Entries for locating words and elements:
= = =

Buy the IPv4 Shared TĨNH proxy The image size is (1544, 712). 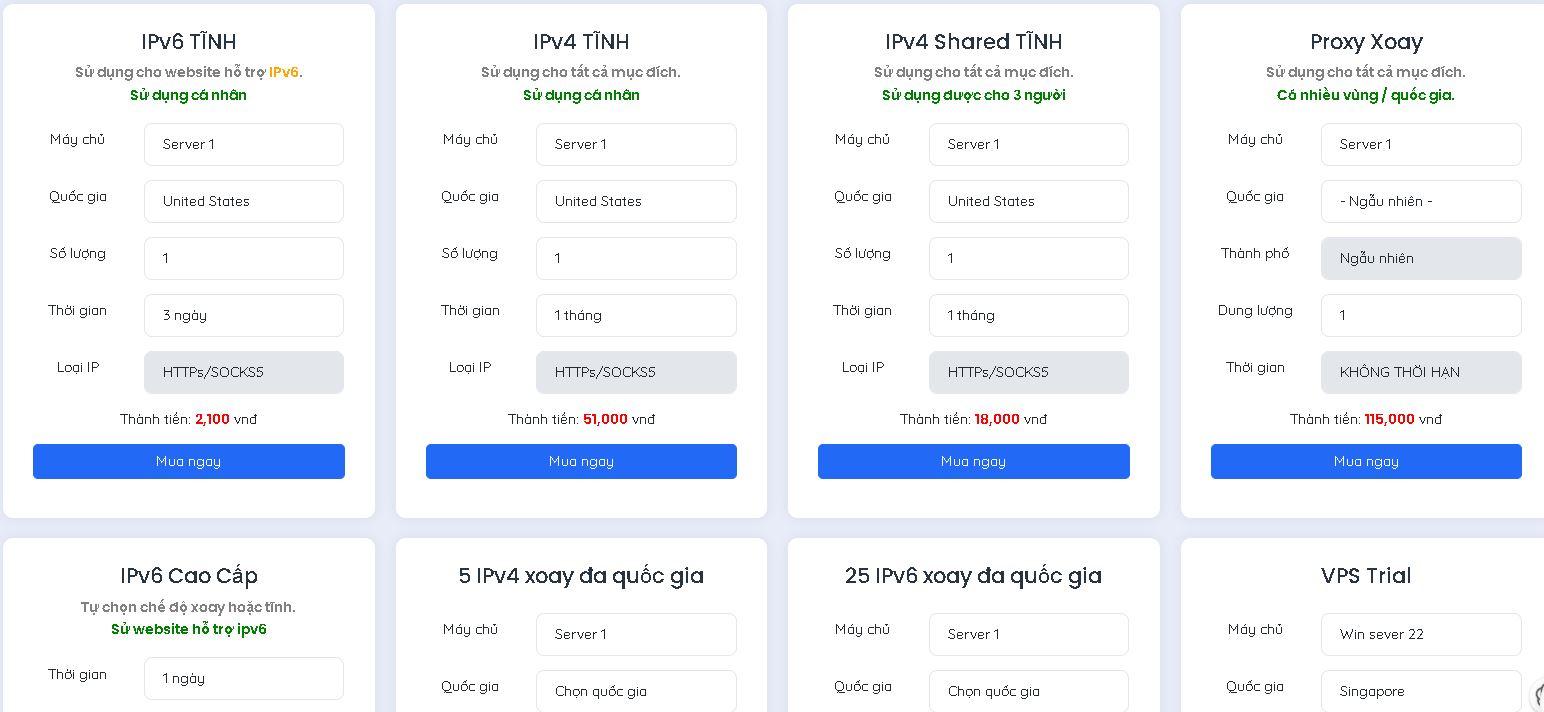point(973,461)
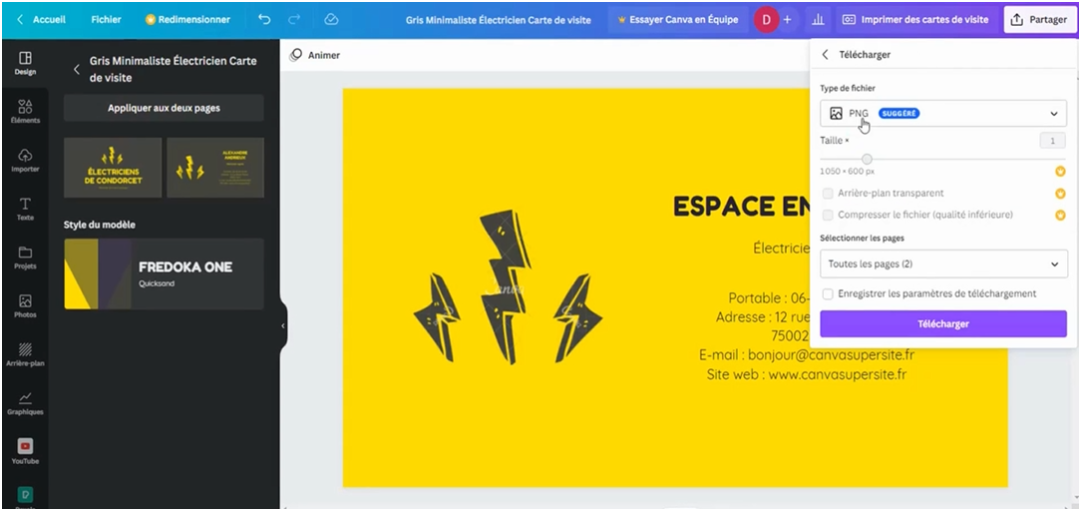This screenshot has width=1080, height=512.
Task: Enable Arrière-plan transparent checkbox
Action: (x=827, y=193)
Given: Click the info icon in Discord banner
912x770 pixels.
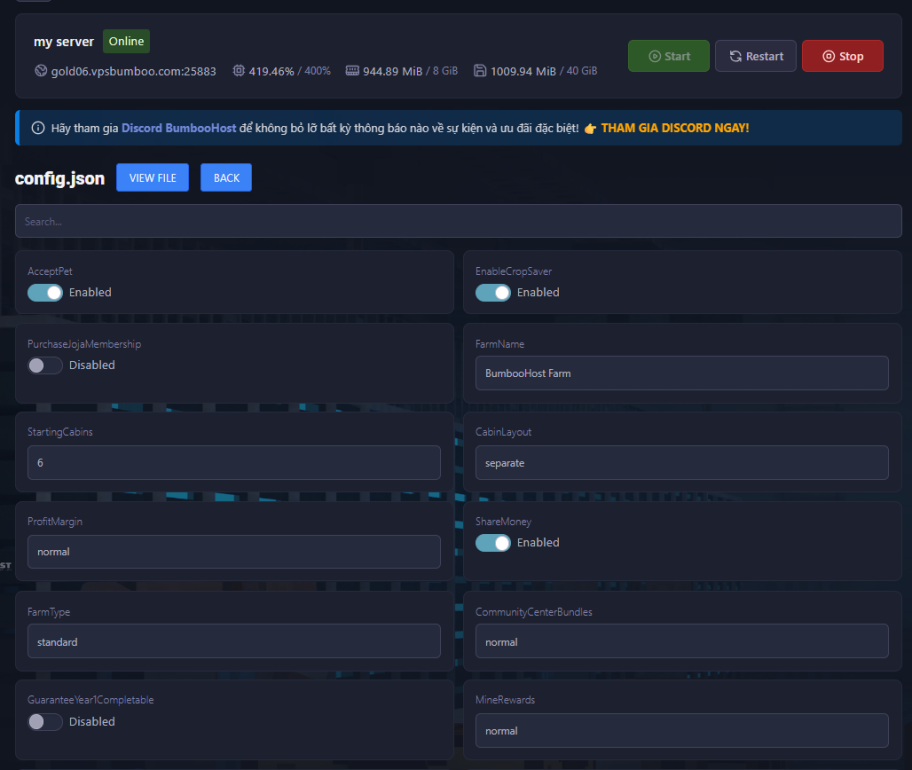Looking at the screenshot, I should (38, 128).
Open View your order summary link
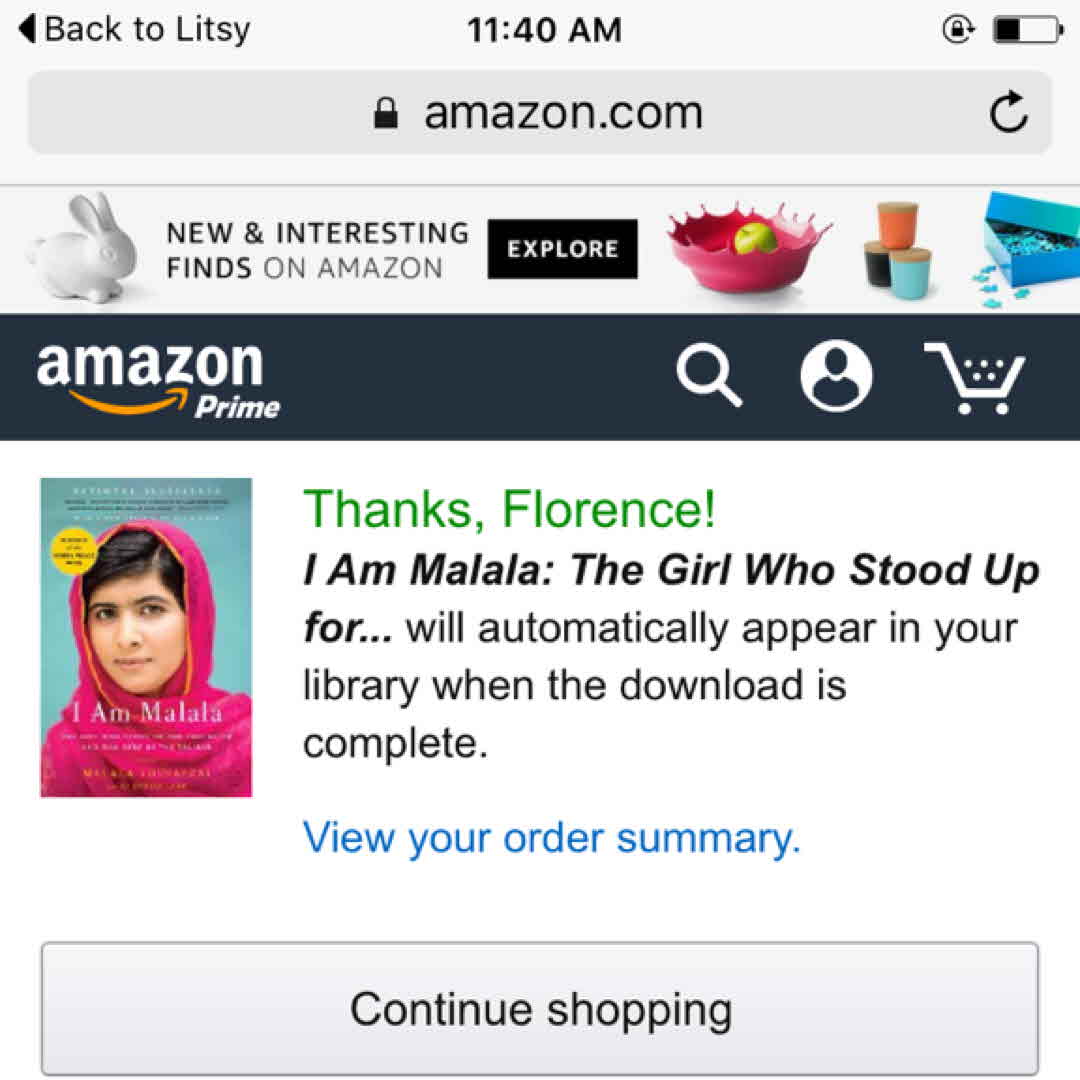 click(x=551, y=837)
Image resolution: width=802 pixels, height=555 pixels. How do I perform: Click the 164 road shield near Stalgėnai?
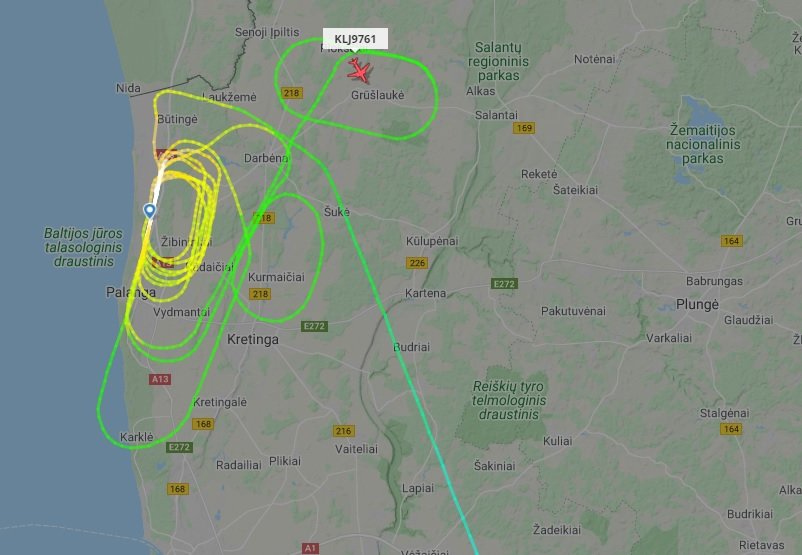pos(731,429)

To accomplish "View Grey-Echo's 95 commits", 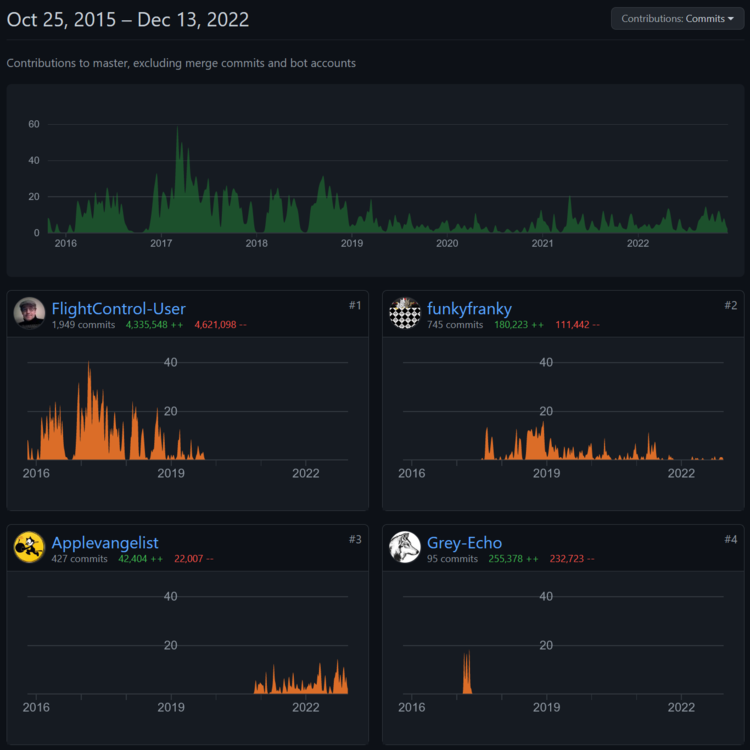I will coord(452,559).
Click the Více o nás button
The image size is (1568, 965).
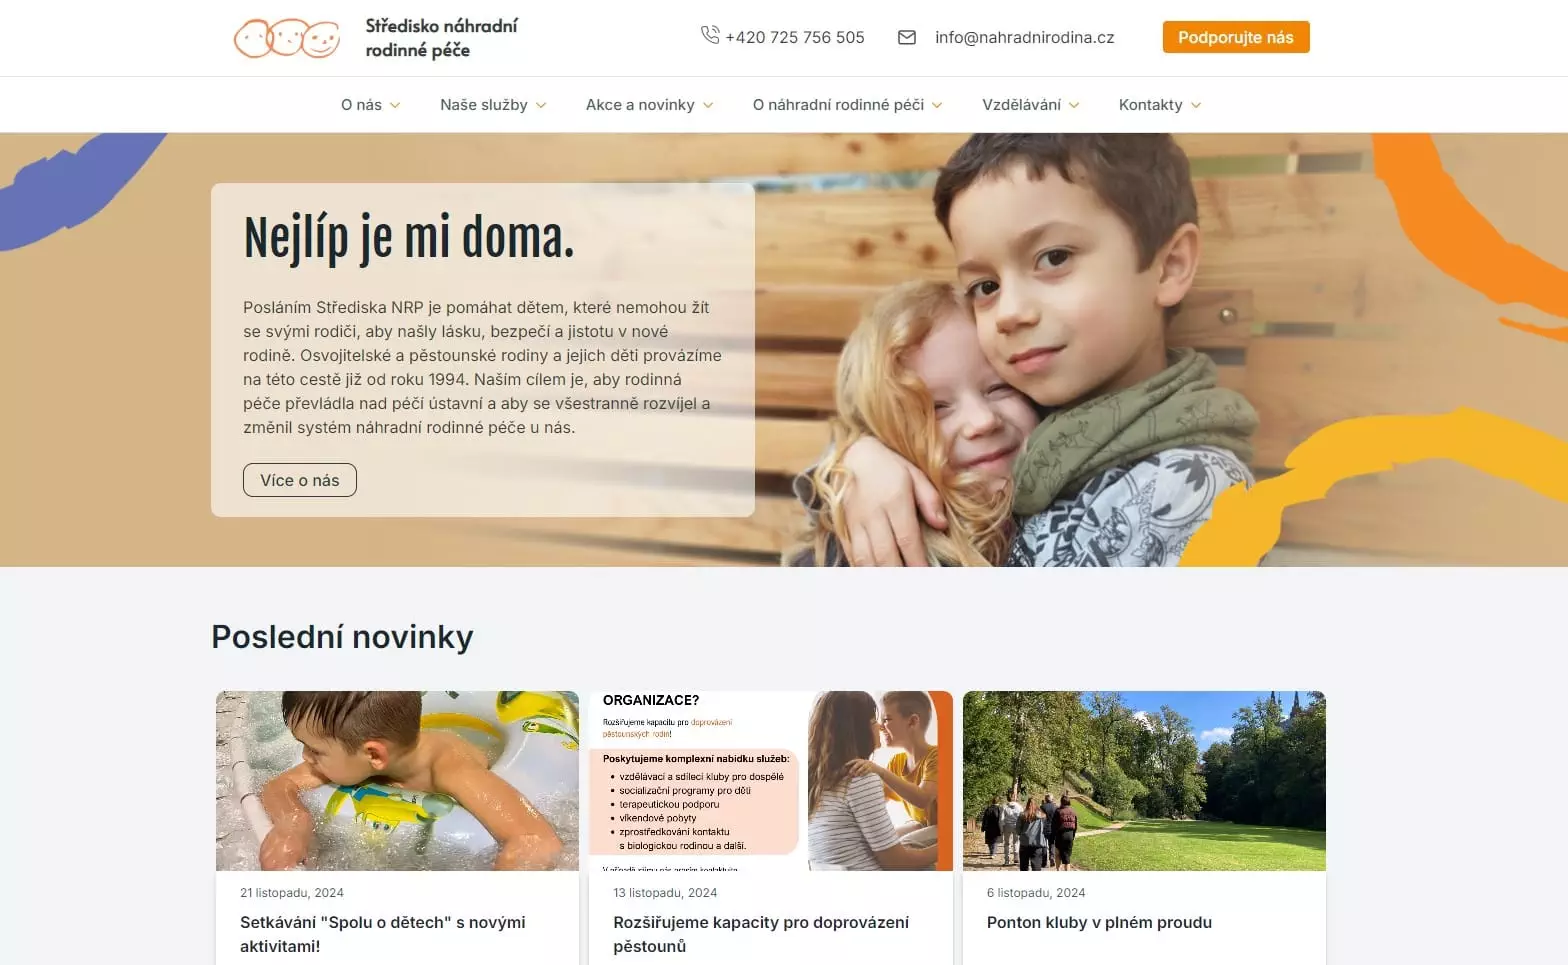[x=300, y=480]
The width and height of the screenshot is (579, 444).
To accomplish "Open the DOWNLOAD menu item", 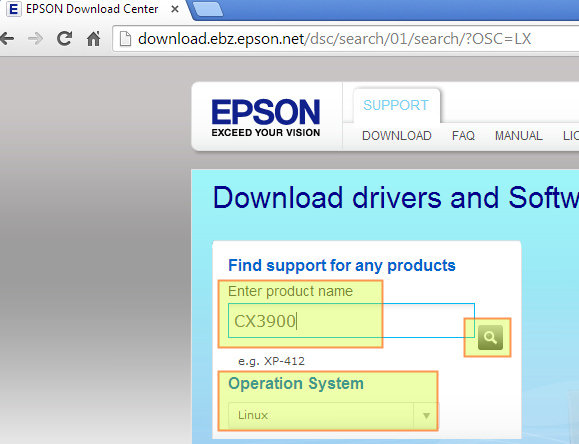I will tap(397, 136).
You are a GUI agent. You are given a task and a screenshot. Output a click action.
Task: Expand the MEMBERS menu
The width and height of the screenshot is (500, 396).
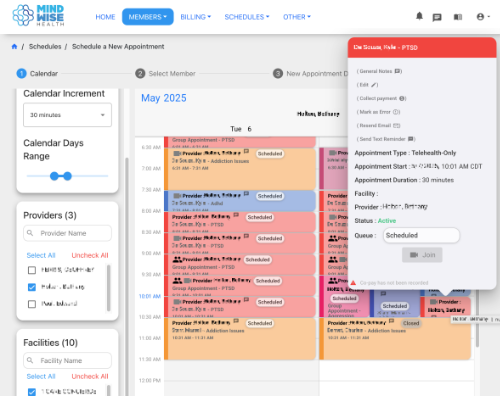148,17
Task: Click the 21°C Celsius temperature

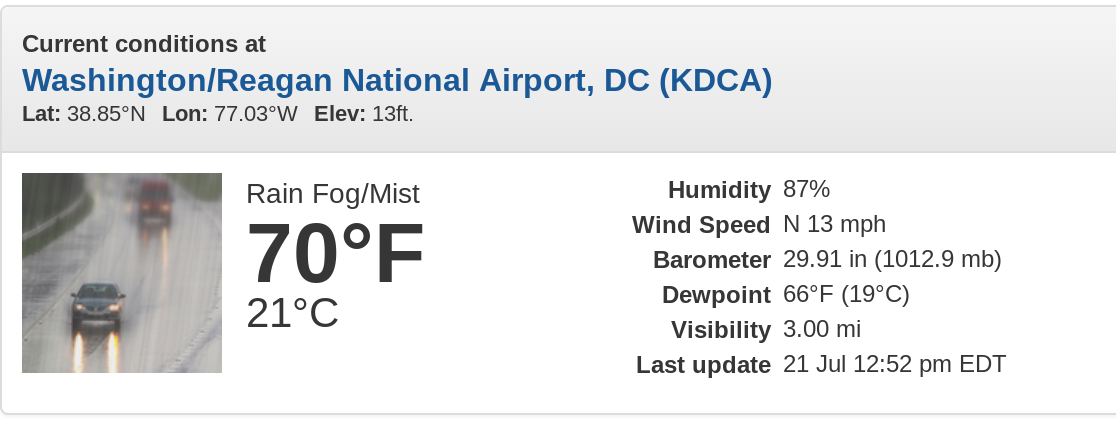Action: (293, 313)
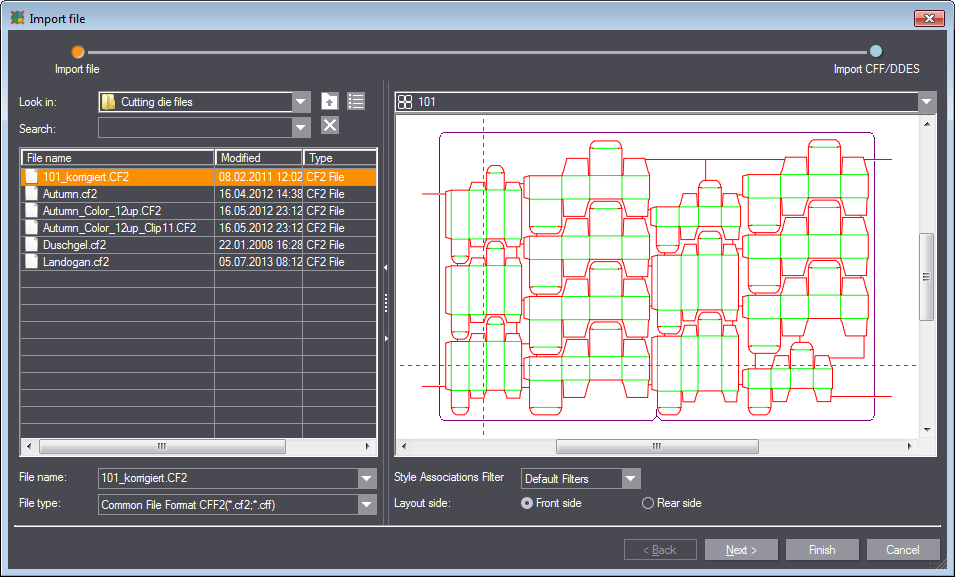The height and width of the screenshot is (577, 955).
Task: Click the folder-up navigation icon
Action: 330,101
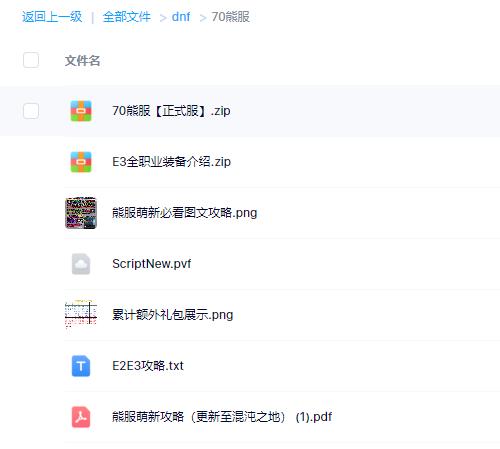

= = =

▶ **WRITTEN TASK**: Please put everything from the line containing "You are a GUI" down to the end of the entries into a Markdown table with the columns "Row" and "Line", numbering each row and leaving out blank lines. Leave the pictures out of your answer.

▶ **FINAL RESULT**:
| Row | Line |
|---|---|
| 1 | You are a GUI agent. You are given a task and a screenshot. Output a click action. |
| 2 | Task: Expand the MEMBERS menu |
| 3 | The width and height of the screenshot is (500, 396). |
| 4 | 148,17 |
| 5 | Task: Click the 21°C Celsius temperature |
| 6 | Action: (293, 313) |
| 7 | The height and width of the screenshot is (577, 955). |
| 8 | Task: Click the folder-up navigation icon |
| 9 | Action: 330,101 |